Below are records; print only the lines from the line containing "This screenshot has width=459, height=211." to the end, both included, reproduced exactly and without the pictures.

The data section start

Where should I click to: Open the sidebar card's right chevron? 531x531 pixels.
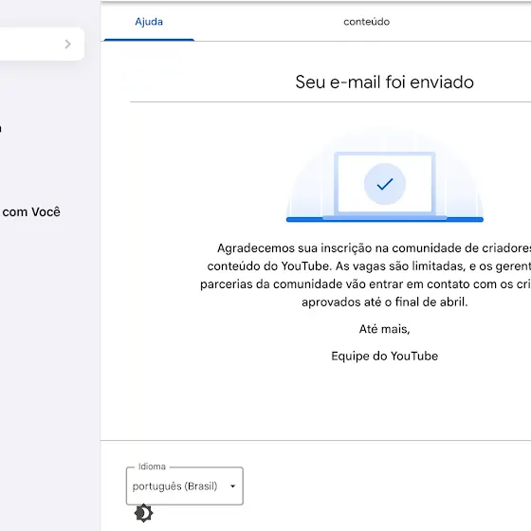click(x=67, y=44)
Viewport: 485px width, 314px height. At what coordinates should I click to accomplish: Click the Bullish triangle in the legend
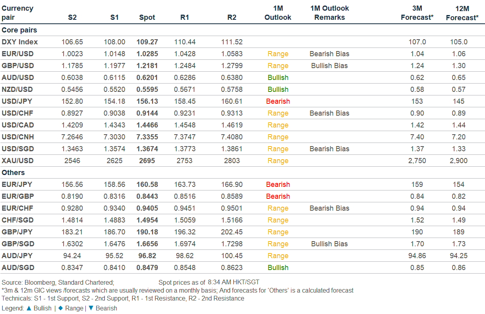click(x=29, y=308)
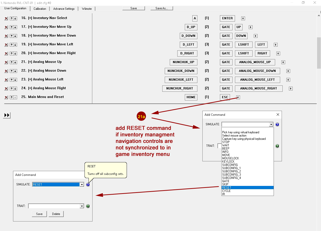
Task: Select CYCLE from the command list
Action: [226, 191]
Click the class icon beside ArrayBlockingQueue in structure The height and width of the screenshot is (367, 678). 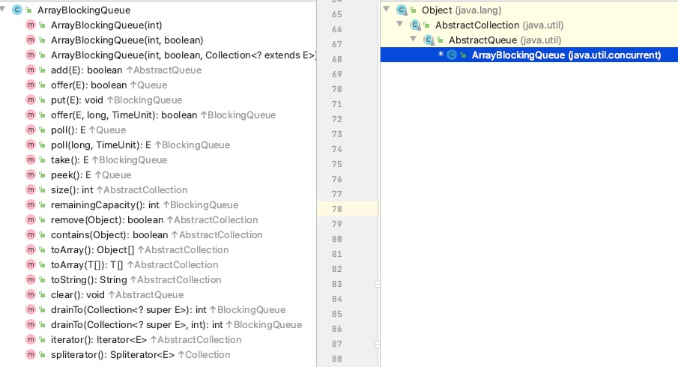click(18, 10)
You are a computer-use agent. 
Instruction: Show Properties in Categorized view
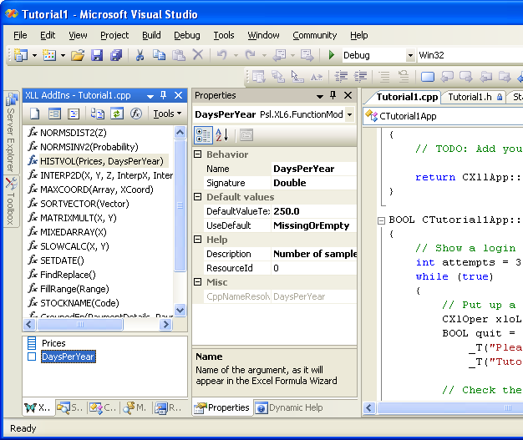[x=203, y=135]
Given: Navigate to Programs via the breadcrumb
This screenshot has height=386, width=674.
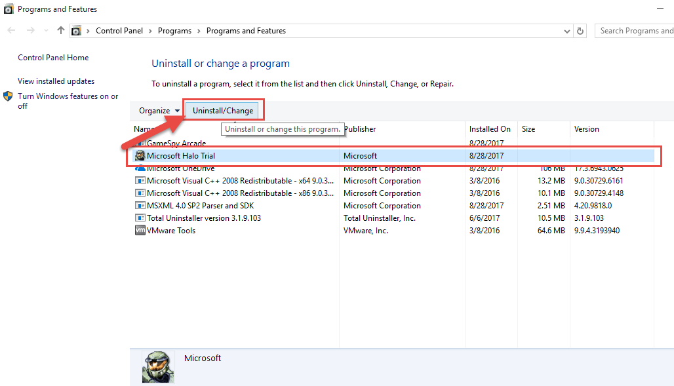Looking at the screenshot, I should [x=174, y=30].
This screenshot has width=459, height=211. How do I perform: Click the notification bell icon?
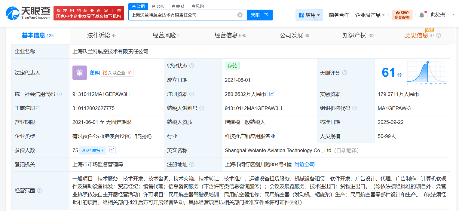click(x=421, y=14)
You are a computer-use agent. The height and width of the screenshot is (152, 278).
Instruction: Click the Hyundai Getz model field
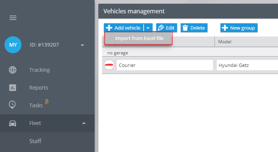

The data section end

Response area ->
This screenshot has width=459, height=211. How do I perform: Click the notification bell icon?
click(x=421, y=14)
You are a computer-use agent. The height and width of the screenshot is (152, 278).
Instruction: Click the Hyundai Getz model field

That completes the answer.